In fact, the second weekend of the month alone is packed, beginning with the return of Madison Opera and the new production of “Charlie Parker’s Yardbird.” The work is so new that Madison Opera will be only the second company to present it after its premiere in Philadelphia in 2015–to rave reviews–and brief stop at the Apollo Theater in New York. From here it goes to the Lyric Opera of Chicago.
But we get the first Midwest chance to experience “Yardbird” and the jazzy arias of Daniel Schnyder it includes. Performances are February 10 at 8 p.m. and February 12 at 2:30 p.m.
The work opens with Parker, the innovative saxophonist of the bebop era, lying in the morgue in 1955. This is followed by a series of flashbacks featuring the various women in his life, to illuminate chapters of his compelling and tragic life.

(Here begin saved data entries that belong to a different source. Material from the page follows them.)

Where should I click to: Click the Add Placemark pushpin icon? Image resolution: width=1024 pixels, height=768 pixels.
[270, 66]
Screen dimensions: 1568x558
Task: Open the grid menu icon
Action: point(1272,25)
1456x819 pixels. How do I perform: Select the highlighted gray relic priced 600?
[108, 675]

In addition to the staging Charlie Parker’s saga on Sunday, you can head over to the First Congregational Church for the winter event of Con Vivo: Music with Life. The flexibly structured, always fascinating group, offers music of Zemlinsky, Medtner and Milhaud. The winter concert starts at 2:30 p.m., and as always Con Vivo includes a relaxed reception with ample opportunity to meet the artists.
If you’re in the mood for a musical doubleheader, head over to Mills Hall for the “Symphony Showcase” of the Mead Witter School of Music at University of Wisconsin-Madison. This year’s crop of rising stars includes violinists Shing Fung (Biffa) Kwok and Matthew Lee, trumpeter Matthew Onstad, soprano Anna Polum, pianist Shuk-Ki Wong and composer Nathan Froebe. The repertoire includes Ravel, Shostakovich, Gounod, Bohme, and a new work from Froebe. Tickets are $10 for adults, students and children attend free of charge. And again, an enticing reception follows.

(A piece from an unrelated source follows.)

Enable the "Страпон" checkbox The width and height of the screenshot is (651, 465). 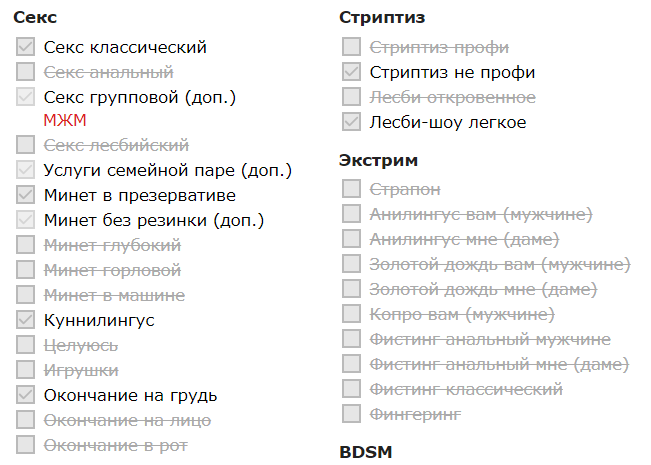coord(350,188)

John DeMain returns to Overture Hall with the Madison Symphony on February 17 at 7:30 p.m. (with repeats on the 18th at 8 p.m. and the 19th at 2:30 p.m.), for a romantic program of works by Barber, Saint-Saens and Tchaikovsky. Pianist Stephen Hough will favor attendees with his superb artistry in the “Piano Concerto No. 5” and “Egyptian” of Saint-Saens. The second half of the concert will be devoted to Tchaikovsky’s searing last symphony, “Pathetique.”
The next installment of the Wisconsin Chamber Orchestra might be considered the final installment of a down payment made over the last couple of years. Julian Rhee, still in his teens, will perform the Brahms “Violin Concerto.” In 2015-2016, Rhee racked up prizes in Milwaukee with WCO, and took first place in the “Final Forte” with the Madison Symphony. Needless to say, his Concerts on the Square reading of the first movement alone could not do his youthful ardor justice.
And if that weren’t reason enough to go, music director Andrew Sewell has devised a shortened version of Stravinsky’s “A Soldier’s Tale,” with one speaking part and nearly all of the music. We get one chance for this very special program, Friday, February 24 at 7:30 p.m. at the Capitol Theater.
Just in case one needs another shot of romance this month, the Salon Piano Series brings back Adam Neiman for an all-Chopin program, featuring “Four Ballades” and “24 Preludes.” The intimate setting, and superb keyboards of Farley’s House of Pianos, promise to provide a perfect combination of intimate listening. The program begins at 4 p.m., but check ahead of time for a pre-concert lecture.
Greg Hettmansberger writes the monthly “Classically Speaking” blog for Madison Magazine.